Task objective: Once the line holding "Instruction: Click the Share export icon" is found in the entries below, restate it and each line after it word for word, with no pictures.

BEGIN

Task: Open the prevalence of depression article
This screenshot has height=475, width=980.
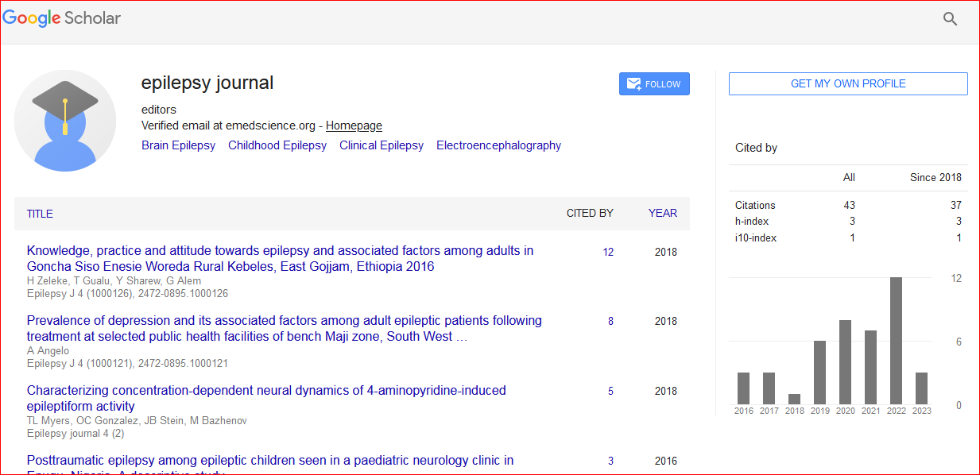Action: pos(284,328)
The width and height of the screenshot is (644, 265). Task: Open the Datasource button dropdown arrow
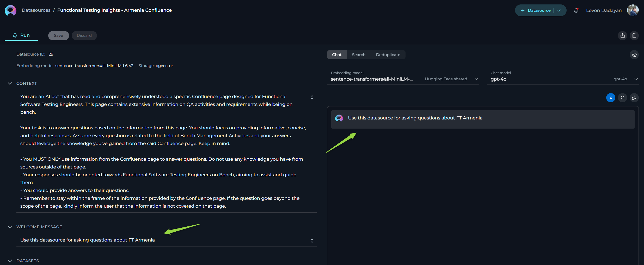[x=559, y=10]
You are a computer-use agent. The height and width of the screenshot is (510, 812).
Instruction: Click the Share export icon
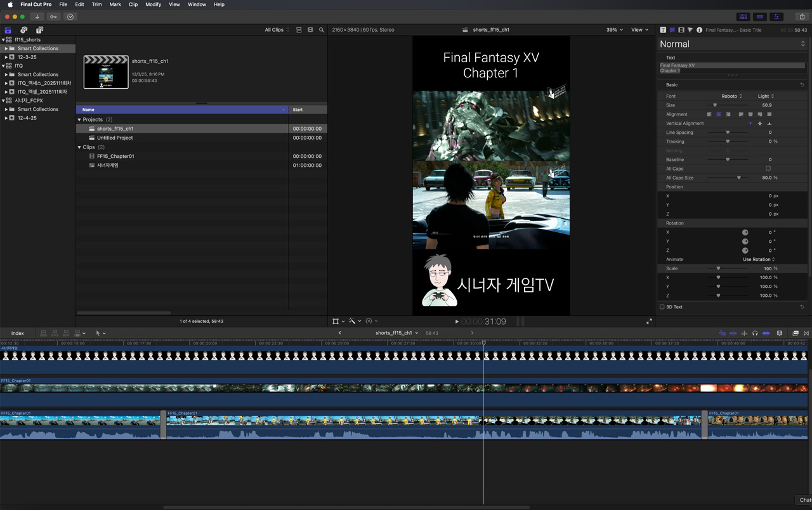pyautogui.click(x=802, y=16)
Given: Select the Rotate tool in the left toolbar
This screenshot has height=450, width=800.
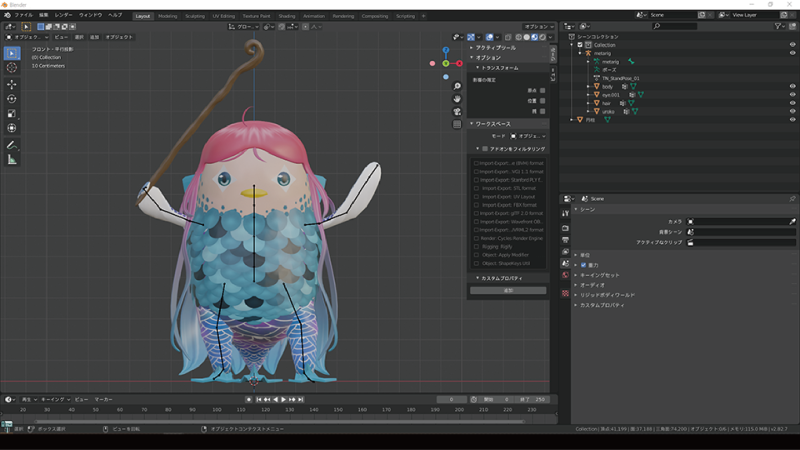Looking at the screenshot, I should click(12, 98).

END

Response box:
Instruction: Click the Share export icon
pyautogui.click(x=802, y=16)
Given: Select the Rotate tool in the left toolbar
This screenshot has height=450, width=800.
Looking at the screenshot, I should click(12, 98).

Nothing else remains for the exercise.